Challenges I ran into

  • Unity Editor Licensing on GCE: Successfully enabling headless Unity builds on a cloud VM required significant configuration and troubleshooting.
  • Windows Service Robustness: Building a reliable PowerShell script that could run continuously as a Windows Service (using NSSM, the Non-Sucking Service Manager) and handle Pub/Sub message decoding, argument parsing, and command execution proved complex, requiring careful debugging of gcloud commands and string manipulations.
  • Natural Language Precision: Accurately translating complex natural language queries (e.g., "Build the game in test mode on main at commit...") into precise Git operations and Unity commands, including intelligent commit log validation and "latest commit" resolution, proved difficult.
  • GCS Authentication & Caching: Implementing seamless and secure caching of Unity builds in GCS, along with generating signed URLs for downloads, involved overcoming authentication complexities and pathing issues (so many pathing issues).
  • Asset Pipeline Integration: The Artist Pipeline stretch goal required a nuanced approach to asset handling, ensuring user-uploaded .glb files were temporarily placed, processed into Unity Asset Bundles, uploaded to GCS, and made loadable by a running game without polluting the main Git repo or requiring full game rebuilds.
  • ADK Library Modification: To add UI components to the web frontend that comes packaged with ADK, I had to make a copy of the ADK library specifically for my project. However, my Docker container kept defaulting to the ADK package in my requirements.txt, so I had to do a bit of unloading and reloading of packages and environment variables in my Dockerfile.

What I learned

  • Google ADK: Gained hands-on expertise in designing, building, and deploying multi-agent systems with ADK and the Gemini model.
  • Advanced Unity Automation: Mastered headless Unity builds, asset bundle generation, and dynamic build scripting.
  • Cloud Infrastructure for GameDev: Learned practical deployment and management of Unity build pipelines on Google Cloud Platform (GCE, Pub/Sub, GCS, Cloud Run).
  • Robust Windows Service Development: Acquired skills in creating and troubleshooting persistent background services on Windows using PowerShell and NSSM.
  • Complex System Integration: Understood the intricacies of integrating disparate systems (AI agents, Git, Unity Editor, cloud services) into a cohesive, automated workflow.
  • Problem-Solving for Edge Cases: Experienced and resolved numerous real-world challenges related to file permissions, network access, environment variables, and authentication in automated cloud environments.

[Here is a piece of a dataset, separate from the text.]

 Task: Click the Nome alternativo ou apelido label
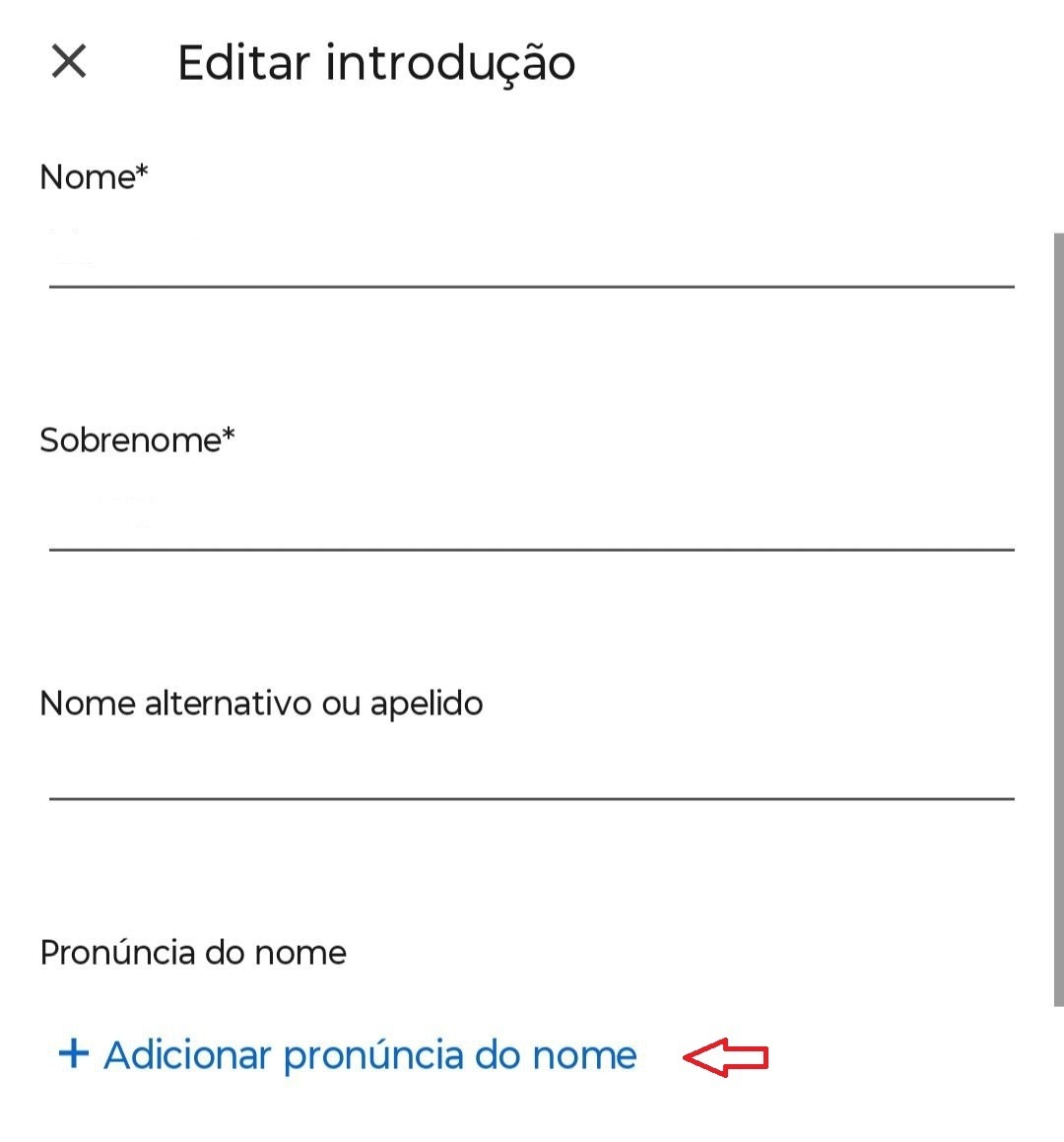point(261,704)
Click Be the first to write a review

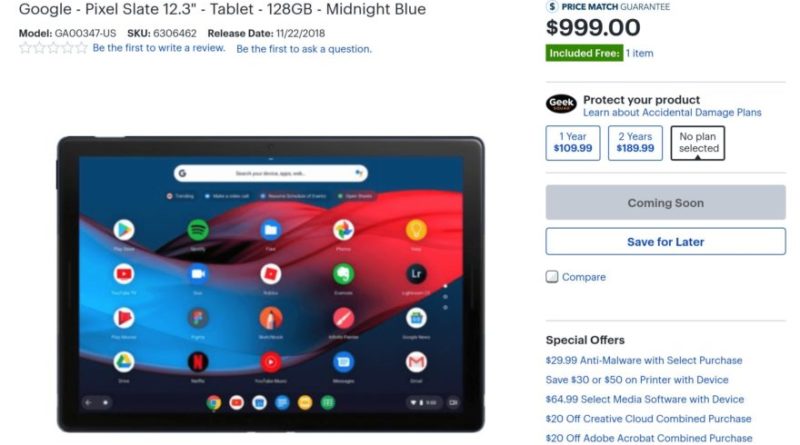159,48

What's next for DevFlow.ai

I'd like to add more natural language integration with Git, so that prompts like "Build Sarah's latest changes" will work. I'd also like to experiment more with workflow agents and see if I can get my Pub/Sub listener in the ADK app running in a more agentic way. It would be ideal if I could get it to respond to the incoming build notifications and start the process of generating signed download urls on its own. Thirdly, I want to invest additional time into writing test suites and adding better support for edges cases like build failures, lost messages, and invalid GCS pathing.